**TASK TO COMPLETE:**
From the line that holds "At what coordinates should I click to accomplish: Click the Plot" to the end of the records, reproduce every line exactly. No pictures.

**Pixel coordinate grounding data:**

--

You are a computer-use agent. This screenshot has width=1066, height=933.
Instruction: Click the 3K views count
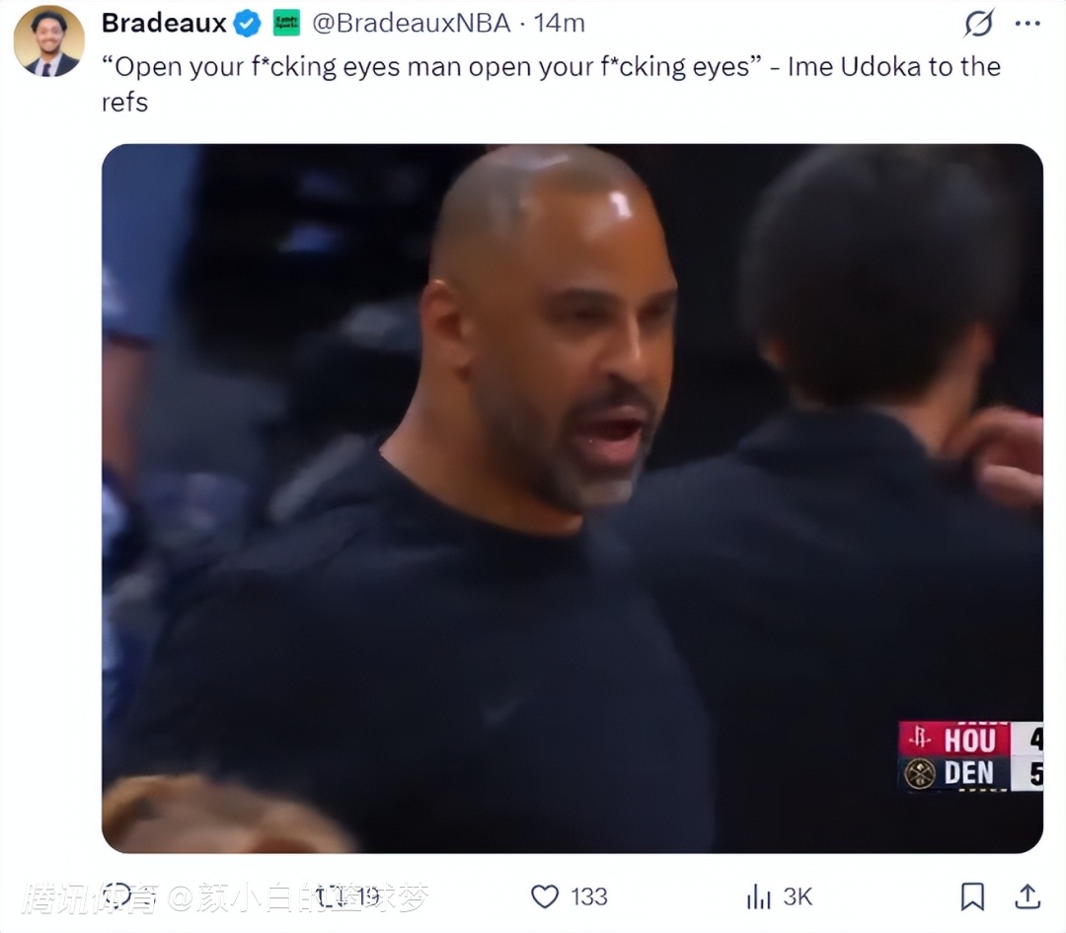point(798,896)
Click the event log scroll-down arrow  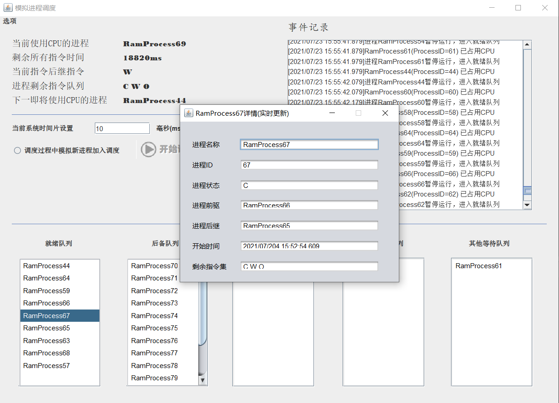528,206
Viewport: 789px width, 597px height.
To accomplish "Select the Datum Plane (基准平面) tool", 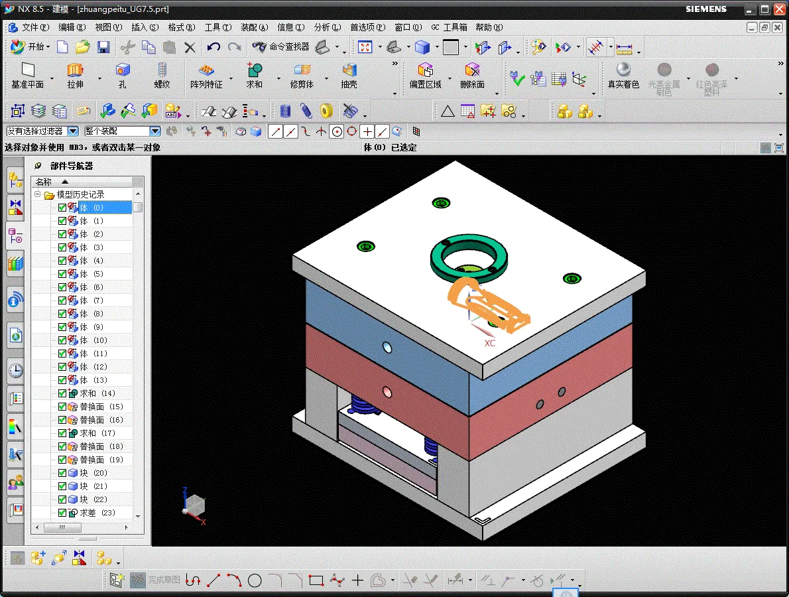I will [x=27, y=70].
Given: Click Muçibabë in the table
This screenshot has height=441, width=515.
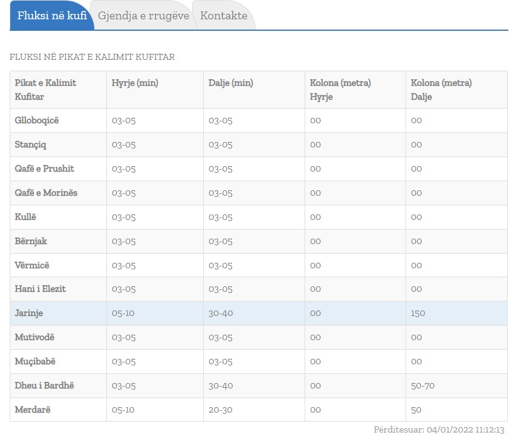Looking at the screenshot, I should tap(35, 361).
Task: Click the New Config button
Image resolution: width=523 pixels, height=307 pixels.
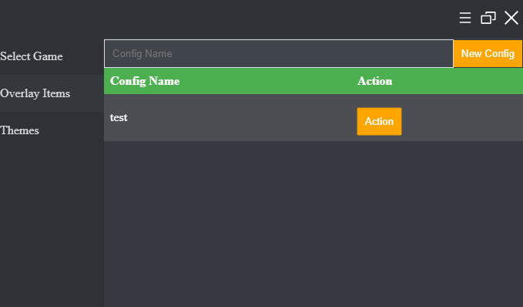Action: pyautogui.click(x=488, y=53)
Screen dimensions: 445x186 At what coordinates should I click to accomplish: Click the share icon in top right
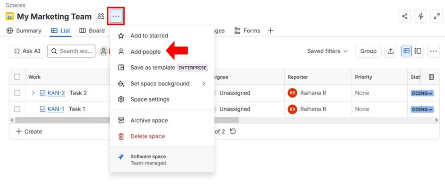[405, 17]
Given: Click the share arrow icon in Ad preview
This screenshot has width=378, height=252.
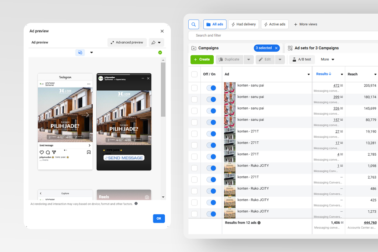Looking at the screenshot, I should pyautogui.click(x=154, y=42).
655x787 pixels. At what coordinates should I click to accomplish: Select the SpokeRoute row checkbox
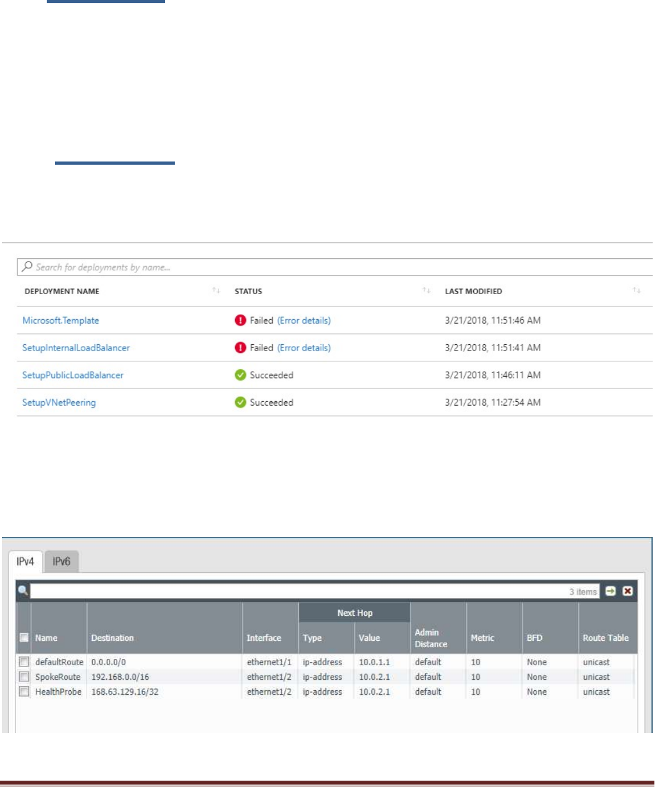pyautogui.click(x=24, y=677)
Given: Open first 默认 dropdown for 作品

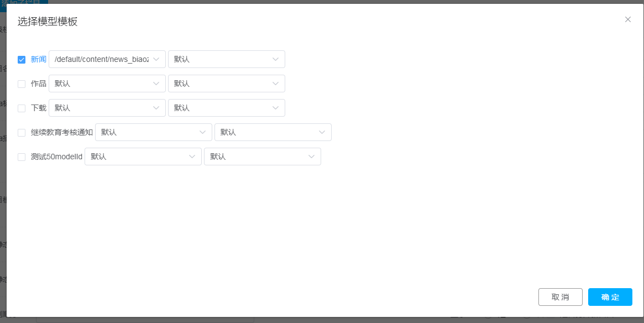Looking at the screenshot, I should pos(107,84).
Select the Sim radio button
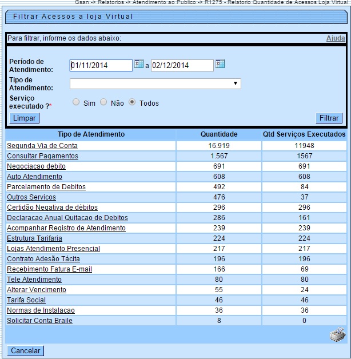351x359 pixels. (76, 102)
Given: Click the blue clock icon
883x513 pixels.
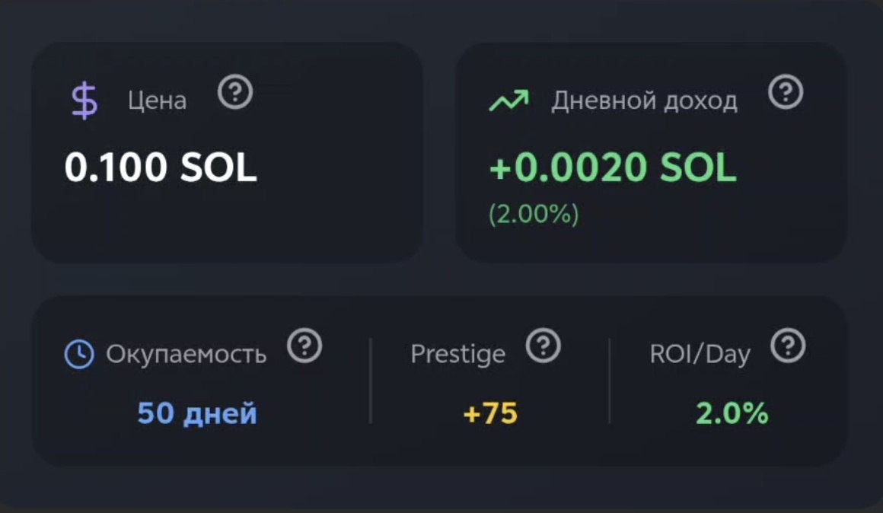Looking at the screenshot, I should (79, 354).
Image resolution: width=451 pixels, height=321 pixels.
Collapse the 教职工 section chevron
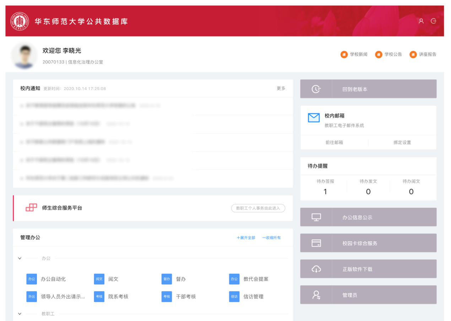(20, 314)
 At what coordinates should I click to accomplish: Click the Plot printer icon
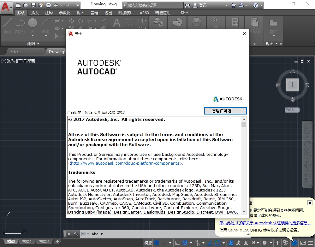pyautogui.click(x=48, y=5)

--

**RESULT OF THIS TASK:**
 At what coordinates should I click to accomplish: Click the Plot printer icon
pyautogui.click(x=48, y=5)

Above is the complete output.